Além disso, a combinação ERP + IA amplia a capacidade de previsão e planejamento: demanda, consumo, necessidade de suprimentos, variações de receita e padrões de comportamento de clientes. No RH, essa integração se reflete em triagem e fluxo de admissões. Em marketing e vendas, em segmentação e priorização. Em suma, a IA funciona como um “copiloto” da gestão, apoiando decisões e reduzindo a carga operacional, desde que os dados sejam confiáveis e os critérios estejam bem definidos.

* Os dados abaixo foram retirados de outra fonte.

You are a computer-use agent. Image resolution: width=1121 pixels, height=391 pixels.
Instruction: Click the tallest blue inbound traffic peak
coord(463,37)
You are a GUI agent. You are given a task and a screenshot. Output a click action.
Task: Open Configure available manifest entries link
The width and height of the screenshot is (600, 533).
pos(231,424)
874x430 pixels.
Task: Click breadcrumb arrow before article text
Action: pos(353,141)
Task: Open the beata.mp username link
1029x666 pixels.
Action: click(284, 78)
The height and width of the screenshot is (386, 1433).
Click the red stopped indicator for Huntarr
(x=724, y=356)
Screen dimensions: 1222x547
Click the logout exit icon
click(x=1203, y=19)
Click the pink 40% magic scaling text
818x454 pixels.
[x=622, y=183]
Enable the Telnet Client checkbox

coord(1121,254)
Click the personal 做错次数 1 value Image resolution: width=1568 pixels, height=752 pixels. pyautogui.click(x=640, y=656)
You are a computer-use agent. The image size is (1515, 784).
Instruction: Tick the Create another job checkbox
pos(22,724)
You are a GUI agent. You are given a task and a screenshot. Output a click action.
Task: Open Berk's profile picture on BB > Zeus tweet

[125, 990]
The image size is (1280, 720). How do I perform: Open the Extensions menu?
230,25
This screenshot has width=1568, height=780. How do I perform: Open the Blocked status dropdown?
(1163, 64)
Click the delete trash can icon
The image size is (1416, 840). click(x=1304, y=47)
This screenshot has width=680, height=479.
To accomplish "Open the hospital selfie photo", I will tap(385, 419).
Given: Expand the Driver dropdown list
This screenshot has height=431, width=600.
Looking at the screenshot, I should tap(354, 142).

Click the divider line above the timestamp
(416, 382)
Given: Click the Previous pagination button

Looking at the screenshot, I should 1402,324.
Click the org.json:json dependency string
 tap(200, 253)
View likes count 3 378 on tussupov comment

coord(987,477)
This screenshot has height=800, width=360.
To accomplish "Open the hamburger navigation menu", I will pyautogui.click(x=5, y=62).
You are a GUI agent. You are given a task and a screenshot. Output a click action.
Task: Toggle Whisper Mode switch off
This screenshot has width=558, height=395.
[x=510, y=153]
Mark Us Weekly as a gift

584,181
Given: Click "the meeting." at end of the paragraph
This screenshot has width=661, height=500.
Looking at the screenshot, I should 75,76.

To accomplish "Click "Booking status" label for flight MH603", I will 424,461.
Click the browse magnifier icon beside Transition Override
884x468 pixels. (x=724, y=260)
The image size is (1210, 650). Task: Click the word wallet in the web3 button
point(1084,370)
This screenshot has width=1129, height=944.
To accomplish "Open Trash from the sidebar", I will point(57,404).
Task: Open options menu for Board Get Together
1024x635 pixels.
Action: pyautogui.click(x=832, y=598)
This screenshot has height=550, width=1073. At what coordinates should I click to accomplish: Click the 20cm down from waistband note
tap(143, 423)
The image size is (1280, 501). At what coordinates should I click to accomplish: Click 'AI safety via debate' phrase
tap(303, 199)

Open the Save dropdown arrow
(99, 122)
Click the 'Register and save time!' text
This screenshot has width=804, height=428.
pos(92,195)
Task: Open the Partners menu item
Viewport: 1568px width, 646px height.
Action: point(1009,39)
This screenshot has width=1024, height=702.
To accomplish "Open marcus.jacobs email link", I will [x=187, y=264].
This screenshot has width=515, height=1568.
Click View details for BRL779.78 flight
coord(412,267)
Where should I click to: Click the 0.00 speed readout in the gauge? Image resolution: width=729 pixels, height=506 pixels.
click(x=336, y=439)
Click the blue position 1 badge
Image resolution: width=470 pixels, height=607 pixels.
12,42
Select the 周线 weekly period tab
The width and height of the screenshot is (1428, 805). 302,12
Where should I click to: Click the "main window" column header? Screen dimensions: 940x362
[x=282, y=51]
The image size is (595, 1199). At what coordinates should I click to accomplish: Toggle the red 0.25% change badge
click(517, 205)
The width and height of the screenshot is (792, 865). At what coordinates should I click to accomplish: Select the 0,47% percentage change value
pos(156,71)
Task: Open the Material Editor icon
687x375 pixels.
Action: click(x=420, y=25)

Barreiras: dados, cultura e segurança ainda definem o ritmo

Apesar do avanço, o texto aponta desafios que continuam determinantes para o sucesso. Qualidade de dados é um deles: IA integrada a sistemas de gestão só entrega valor de forma consistente quando as bases são organizadas, atualizadas e governadas. Resistência cultural também pesa, tanto pelo receio de substituição quanto pela mudança de rotina e de papéis. Segurança da informação entra como requisito básico, já que ERPs concentram dados sensíveis de clientes, colaboradores, finanças e operações.

Também persistem mitos, como a ideia de que a tecnologia exige custos proibitivos ou opera com autonomia total. O cenário mais realista é a adoção progressiva, com casos de uso bem definidos, governança e supervisão humana, ampliando o escopo conforme a maturidade cresce. Especialistas mencionados na matéria apontam uma leitura histórica: a IA tende a seguir um caminho semelhante ao da internet nos anos 1990, saindo do “extraordinário” e se tornando parte do cotidiano corporativo.

Incentivos e estratégia: IA também pode dialogar com inovação e tributação

Outro ponto abordado é a conexão entre IA e inovação sob uma ótica fiscal. A matéria menciona que investimentos em pesquisa, desenvolvimento e inovação podem gerar economia tributária via instrumentos como a Lei do Bem, o que amplia o debate para além da eficiência operacional. Em empresas com estratégia de inovação estruturada, isso pode significar um incentivo adicional para formalizar projetos, documentar iniciativas e criar esteiras de melhoria contínua baseadas em tecnologia.

No conjunto, a integração de IA a ERPs e processos críticos indica uma mudança de fase. A questão deixa de ser “usar IA” e passa a ser “como operar com IA” de forma segura, auditável e escalável, conectando automação, decisão e personalização sem perder controle. O resultado esperado é uma gestão mais rápida e consistente, com ganhos que aparecem não só em uma área, mas no desenho completo da operação.